Department of Plastic and Esthetic Surgeries, Sichuan Academy of Medical Sciences and Sichuan Provincial People's Hospital, Chengdu, Sichuan 610072, P.R. China.
Mol Med Rep. 2018 Feb;17(2):2907-2914. doi: 10.3892/mmr.2017.8219. Epub 2017 Dec 7.
Gene expression profiles of cutaneous melanoma were analyzed to identify critical genes associated with metastasis. Two gene expression datasets were downloaded from Gene Expression Omnibus (GEO) and another dataset was obtained from The Cancer Genome Atlas (TCGA). Differentially expression genes (DEGs) between metastatic and non‑metastatic melanoma were identified by meta‑analysis. A protein‑protein interaction (PPI) network was constructed for the DEGs using information from BioGRID, HPRD and DIP. Betweenness centrality (BC) was calculated for each node in the network and the top feature genes ranked by BC were selected to construct the support vector machine (SVM) classifier using the training set. The SVM classifier was then validated in another independent dataset. Pathway enrichment analysis was performed for the feature genes using Fisher's exact test. A total of 798 DEGs were identified and a PPI network including 337 nodes and 466 edges was then constructed. Top 110 feature genes ranked by BC were included in the SVM classifier. The prediction accuracies for the three datasets were 96.8, 100 and 94.4%, respectively. A total of 11 KEGG pathways and 13 GO biological pathways were significantly over‑represented in the 110 feature genes, including endometrial cancer, regulation of actin cytoskeleton, focal adhesion, ubiquitin mediated proteolysis, regulation of apoptosis and regulation of cell proliferation. A SVM classifier of high prediction accuracy was acquired. Several critical genes implicated in melanoms metastasis were also revealed. These results may advance understanding of the molecular mechanisms underlying metastasis, and also provide potential therapeutic targets.

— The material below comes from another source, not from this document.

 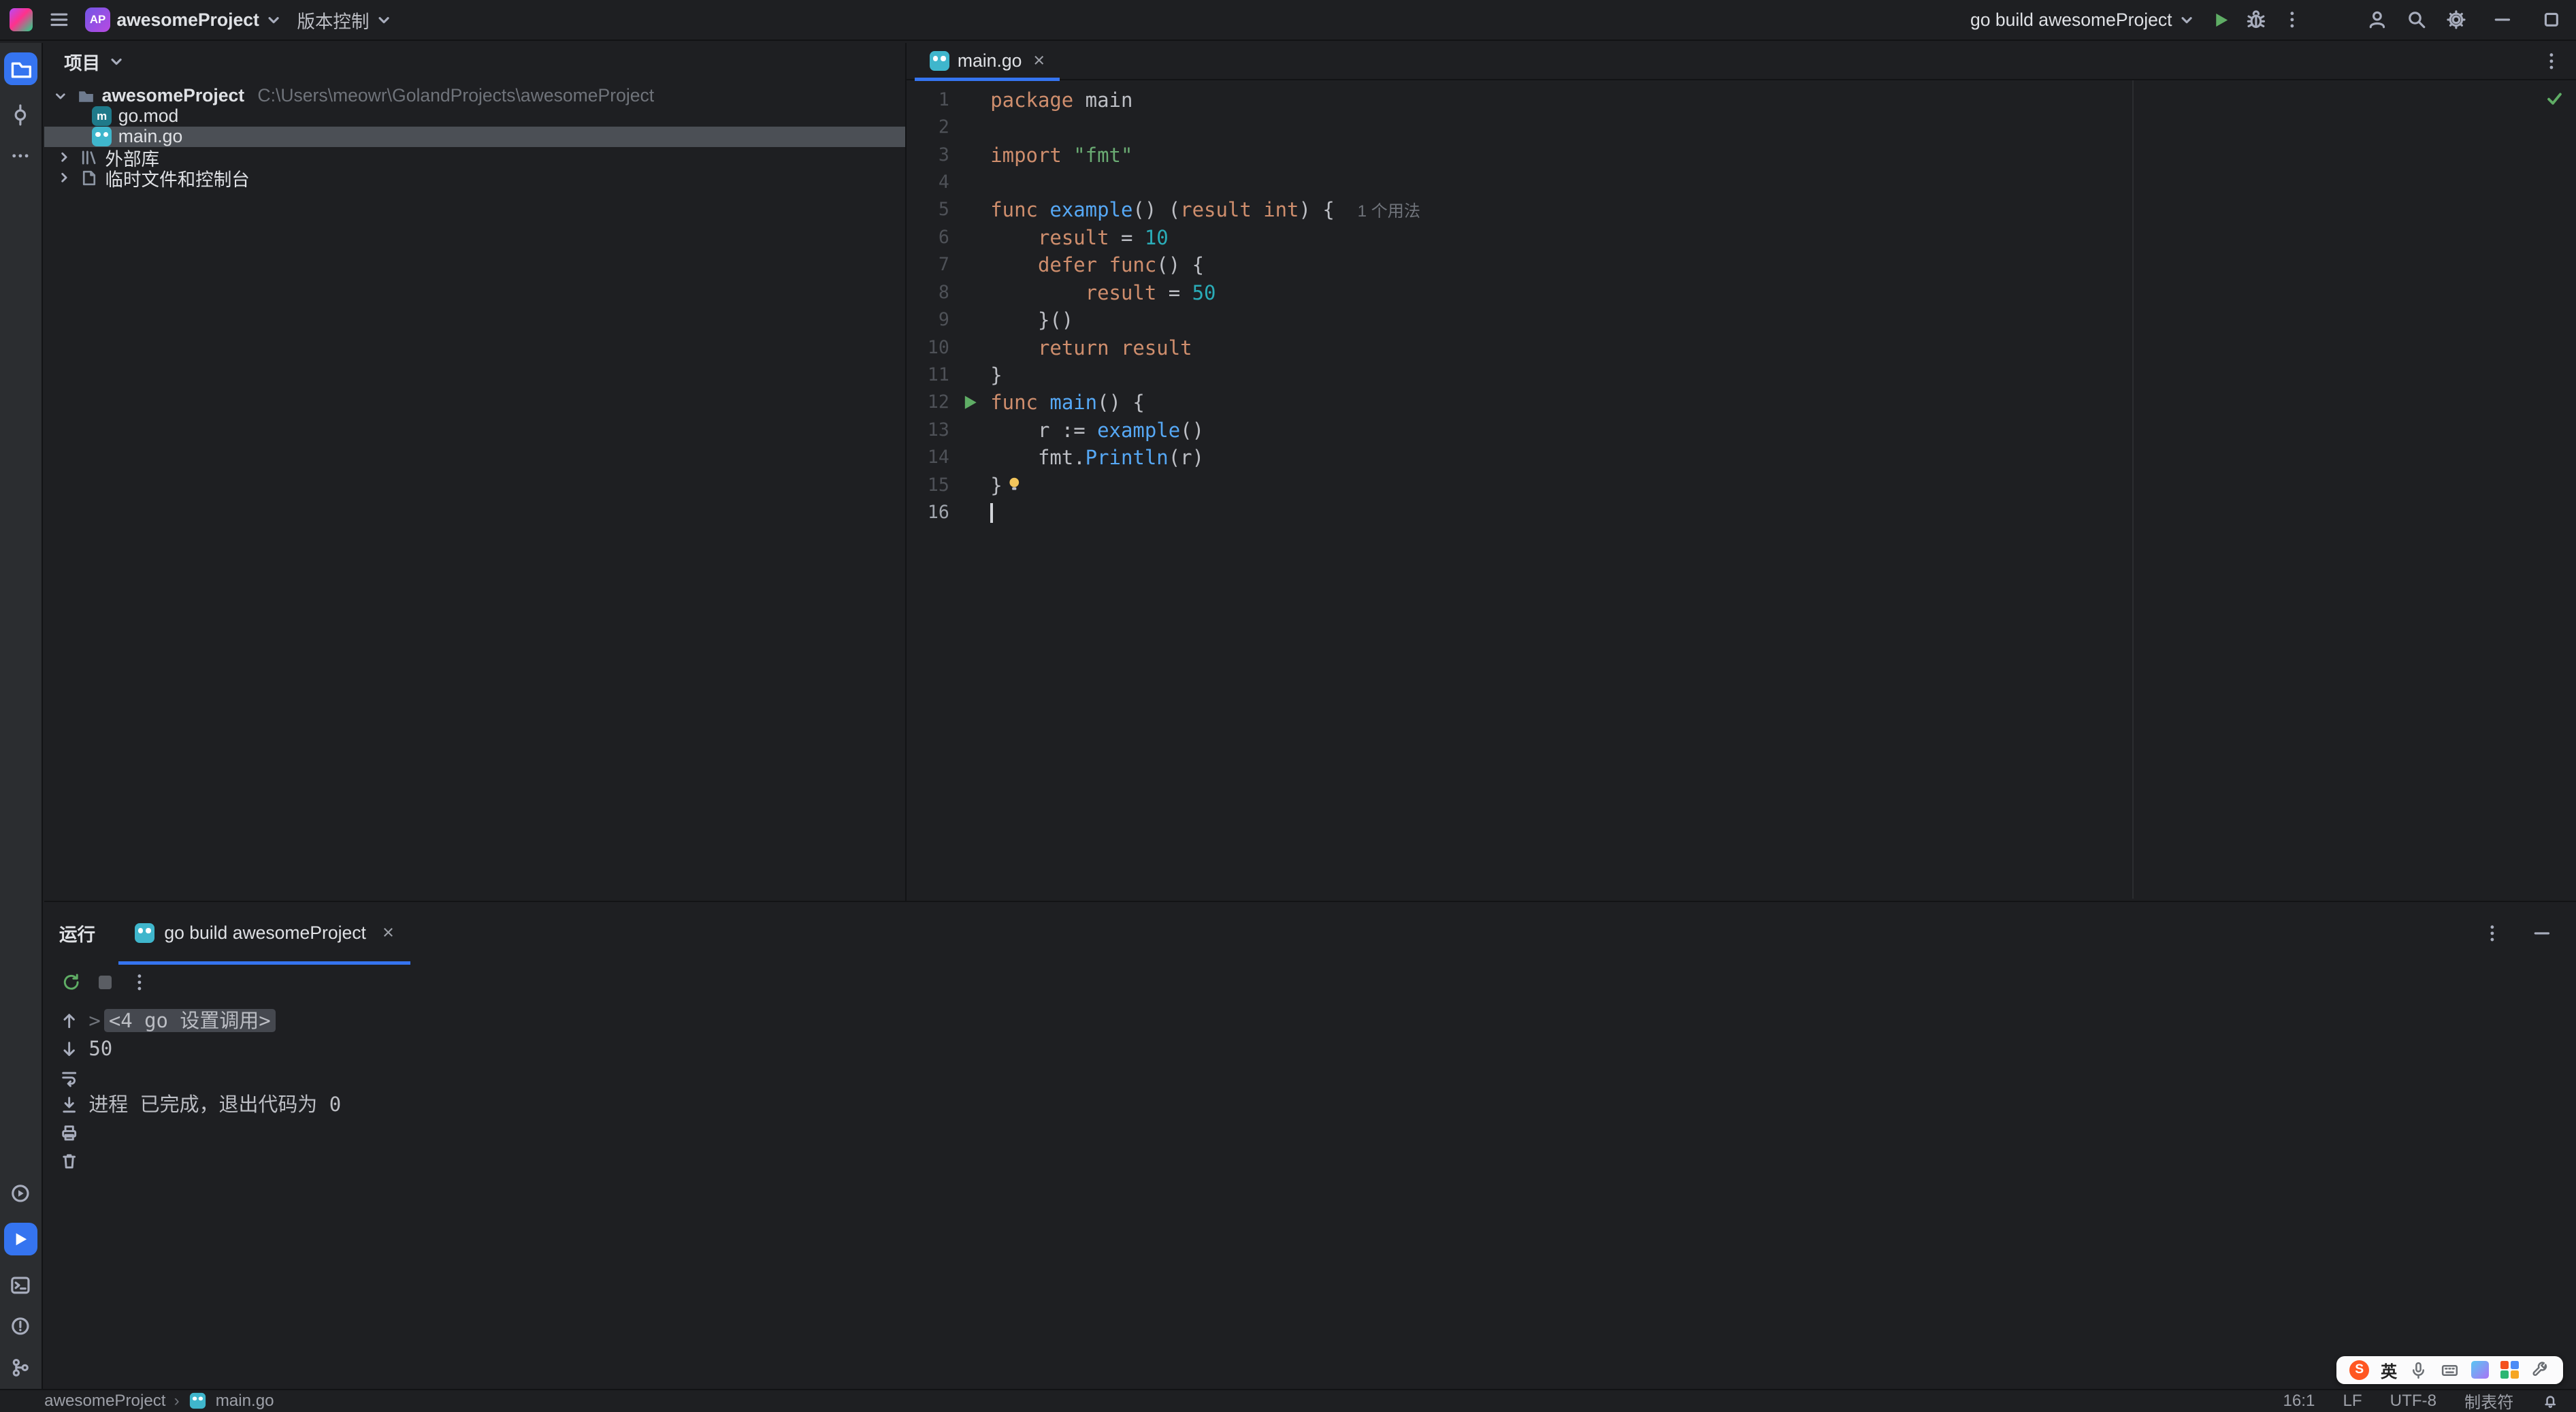 I want to click on tree-item-maingo: main.go, so click(x=475, y=137).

分析皮肤黑色素瘤的基因表达谱,以鉴定与转移相关的关键基因。从基因表达综合数据库(GEO)下载了两个基因表达数据集,并从癌症基因组图谱(TCGA)获得了另一个数据集。通过荟萃分析鉴定转移性和非转移性黑色素瘤之间的差异表达基因(DEGs)。使用来自 BioGRID、HPRD 和 DIP 的信息,为 DEGs 构建蛋白质-蛋白质相互作用(PPI)网络。计算网络中每个节点的介数中心度(BC),并选择按 BC 排名的顶级特征基因,使用训练集构建支持向量机(SVM)分类器。然后在另一个独立数据集上验证 SVM 分类器。使用 Fisher 精确检验对特征基因进行通路富集分析。共鉴定出 798 个 DEG,并构建了一个包含 337 个节点和 466 条边的 PPI 网络。BC 排名前 110 的特征基因被纳入 SVM 分类器。三个数据集的预测准确率分别为 96.8%、100%和 94.4%。在 110 个特征基因中,共有 11 个 KEGG 通路和 13 个 GO 生物学通路显著过度表达,包括子宫内膜癌、肌动蛋白细胞骨架调节、焦点粘连、泛素介导的蛋白水解、细胞凋亡调节和细胞增殖调节。获得了一个具有高预测准确性的 SVM 分类器。还揭示了一些与黑色素瘤转移相关的关键基因。这些结果可能有助于深入了解转移的分子机制,并为潜在的治疗靶点提供依据。